Two-agent hello-swarm topology: 1. swarmkit run examples/hello-swarm/workspace hello --input "Greet the engineering team" 2. Root delegates to greeter worker. 3. Worker produces a greeting. 4. Root returns the final greeting to the user. 5. Checkpoint file created at .swarmkit/state/hello.db. 6. swarmkit run ... --resume picks up from checkpoint.

Test plan

  • Compiler unit tests: given a ResolvedTopology with N agents, the compiled graph has N nodes + correct edges. Tested with mock providers.
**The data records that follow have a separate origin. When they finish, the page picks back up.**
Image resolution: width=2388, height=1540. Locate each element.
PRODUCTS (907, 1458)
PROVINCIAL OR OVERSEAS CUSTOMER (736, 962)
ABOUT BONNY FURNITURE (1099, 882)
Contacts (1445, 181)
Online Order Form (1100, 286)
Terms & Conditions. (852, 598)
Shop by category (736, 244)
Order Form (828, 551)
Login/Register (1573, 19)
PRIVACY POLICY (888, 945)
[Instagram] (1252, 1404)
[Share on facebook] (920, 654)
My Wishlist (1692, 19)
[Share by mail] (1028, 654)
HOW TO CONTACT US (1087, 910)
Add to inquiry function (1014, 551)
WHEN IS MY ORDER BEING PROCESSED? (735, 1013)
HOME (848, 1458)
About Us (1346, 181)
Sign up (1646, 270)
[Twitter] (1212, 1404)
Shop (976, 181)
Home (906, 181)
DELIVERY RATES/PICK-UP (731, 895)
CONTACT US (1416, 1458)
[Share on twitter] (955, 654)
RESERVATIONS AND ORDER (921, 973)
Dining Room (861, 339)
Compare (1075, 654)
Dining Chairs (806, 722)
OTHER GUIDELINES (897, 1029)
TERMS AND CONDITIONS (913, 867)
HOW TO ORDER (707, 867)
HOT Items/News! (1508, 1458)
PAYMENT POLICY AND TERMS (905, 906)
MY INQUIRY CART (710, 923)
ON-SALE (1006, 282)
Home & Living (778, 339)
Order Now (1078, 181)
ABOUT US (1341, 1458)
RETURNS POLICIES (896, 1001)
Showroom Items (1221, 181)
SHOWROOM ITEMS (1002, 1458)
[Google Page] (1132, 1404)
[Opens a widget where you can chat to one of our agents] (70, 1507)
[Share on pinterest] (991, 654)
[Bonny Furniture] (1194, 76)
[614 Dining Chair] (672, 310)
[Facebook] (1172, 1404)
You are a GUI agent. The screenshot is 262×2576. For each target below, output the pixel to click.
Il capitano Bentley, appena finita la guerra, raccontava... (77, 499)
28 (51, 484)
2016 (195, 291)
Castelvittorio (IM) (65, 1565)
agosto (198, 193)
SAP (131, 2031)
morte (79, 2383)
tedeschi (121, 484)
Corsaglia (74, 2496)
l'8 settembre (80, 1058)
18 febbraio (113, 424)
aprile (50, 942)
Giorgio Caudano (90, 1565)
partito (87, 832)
  • Delegation test: root agent delegates to a worker via delegate_to_<child> tool call. Mock model returns a tool_use block targeting the worker, worker's mock model returns a text result, root collects it.
  • Governance deny test: agent with insufficient scopes → node returns DENIED result, audit event recorded.
  • Coordination test: leader invokes coordinate_workers, two mock workers exchange messages for 2 rounds, converged result returns to leader.
  • Checkpoint test: run to completion, verify .db file exists. Corrupt mid-run, resume from checkpoint, verify completion.
  • CLI integration: swarmkit run on the hello-swarm example exits 0, prints a greeting, creates a checkpoint file.